I’ve worked in the YA section for a long time, and have had several requests to take books off of shelves. I always politely listened to parents’ concerns, of course, but I always told them that I could not censor what was put on the shelves. In a school library, though, I’m not sure that I could say the same. I hate to say it, but I think I’m glad that I’m not going to be a school librarian because I think a school library brings up a whole host of issues that I’m not comfortable with. (Kudos to those future school librarians, because I couldn’t do it!)
I think you, as the librarian, always have to consider the situation and decide about where to apply the Code of Ethics from there. I think there are some that think you should follow the Code to the T no matter what, but I think that’s unrealistic and possibly harmful. The Code is a great idea; any time that you have a set of rules for a profession, I think it’s helpful in a lot of situations, but I don’t think that there’s many sets of rules that exist that can be applied in every environment, every situation, all the time.

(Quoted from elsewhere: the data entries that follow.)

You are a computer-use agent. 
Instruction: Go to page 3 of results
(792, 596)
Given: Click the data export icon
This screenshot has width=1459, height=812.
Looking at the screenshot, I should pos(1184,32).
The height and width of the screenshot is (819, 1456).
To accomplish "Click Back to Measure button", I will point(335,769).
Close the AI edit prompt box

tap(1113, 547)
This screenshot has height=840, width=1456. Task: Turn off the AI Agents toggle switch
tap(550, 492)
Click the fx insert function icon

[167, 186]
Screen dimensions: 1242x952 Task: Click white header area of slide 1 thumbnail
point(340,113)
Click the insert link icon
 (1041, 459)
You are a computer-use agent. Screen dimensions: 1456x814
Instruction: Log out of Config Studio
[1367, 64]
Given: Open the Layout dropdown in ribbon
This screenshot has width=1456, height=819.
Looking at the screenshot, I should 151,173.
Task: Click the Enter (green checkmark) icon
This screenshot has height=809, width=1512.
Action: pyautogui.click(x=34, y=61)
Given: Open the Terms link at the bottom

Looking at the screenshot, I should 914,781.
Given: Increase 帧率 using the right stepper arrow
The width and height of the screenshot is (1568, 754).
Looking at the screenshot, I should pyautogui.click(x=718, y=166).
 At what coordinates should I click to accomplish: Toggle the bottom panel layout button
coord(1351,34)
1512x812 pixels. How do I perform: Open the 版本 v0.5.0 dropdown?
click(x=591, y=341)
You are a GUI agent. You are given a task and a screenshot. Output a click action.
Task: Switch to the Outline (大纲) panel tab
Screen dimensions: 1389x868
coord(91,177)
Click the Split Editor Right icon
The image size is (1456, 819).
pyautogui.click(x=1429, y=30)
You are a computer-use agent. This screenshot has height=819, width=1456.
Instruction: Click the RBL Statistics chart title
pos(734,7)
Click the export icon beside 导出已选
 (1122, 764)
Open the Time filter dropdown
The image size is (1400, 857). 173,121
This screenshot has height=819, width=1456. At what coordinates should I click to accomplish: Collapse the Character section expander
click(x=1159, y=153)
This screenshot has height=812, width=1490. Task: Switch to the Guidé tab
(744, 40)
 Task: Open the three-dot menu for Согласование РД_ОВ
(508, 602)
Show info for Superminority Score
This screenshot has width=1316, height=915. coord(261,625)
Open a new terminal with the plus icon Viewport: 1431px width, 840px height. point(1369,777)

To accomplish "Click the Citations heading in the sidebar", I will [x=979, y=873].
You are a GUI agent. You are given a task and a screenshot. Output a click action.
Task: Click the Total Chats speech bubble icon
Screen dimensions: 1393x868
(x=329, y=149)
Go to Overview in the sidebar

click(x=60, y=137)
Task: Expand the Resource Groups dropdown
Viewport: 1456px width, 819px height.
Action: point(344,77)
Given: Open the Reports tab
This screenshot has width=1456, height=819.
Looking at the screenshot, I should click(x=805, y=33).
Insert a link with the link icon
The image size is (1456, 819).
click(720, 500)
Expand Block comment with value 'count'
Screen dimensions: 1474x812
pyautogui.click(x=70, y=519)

Okay. I could seriously talk about ethics in libraries all day, so I’ll quit now. But I love when we’re given scenarios in class and then discuss them, because every single time, someone comes up with a point-of-view that I hadn’t thought of before, and may not have ever reached by myself. I’ve noticed SI likes scenarios, and I’m glad, because you can sit there and lecture on a topic all day, but if students can’t apply it to real-world situations, then it’s really no good.
Next week, we’ll be doing our one-shot workshops! (AHHHHH!) Mollie and I are doing it on collaboration between academic, school, and public librarians, which is great because Mollie and I both have experience in an academic library, I have experience in a public library, and Mollie has experience in school libraries, so we’re hoping we’re covered! We’re also hoping that this is something that will appeal to everyone, regardless of their future career choice. Mollie and I talk about this topic a lot, so we’re hoping that shows. We’ll see!
I’ll admit: I’m really nervous. I’m excited about our topic, and I think our activities (which include scenarios, so…good!) are interactive and useful, but this is the sort of thing where I’m just going to have to go with the flow. I’m a little concerned about our time, because I think we’re going to cut it close, but I hope that we can give everyone enough time without running way over. I also hope that people come away with some ideas of how to collaborate, or even with the idea that collaboration is possible. Sometimes, librarians tend to isolate themselves with librarians of the same kind, so to speak, so hopefully if people haven’t thought about branching out, this one-shot workshop will help them to do that!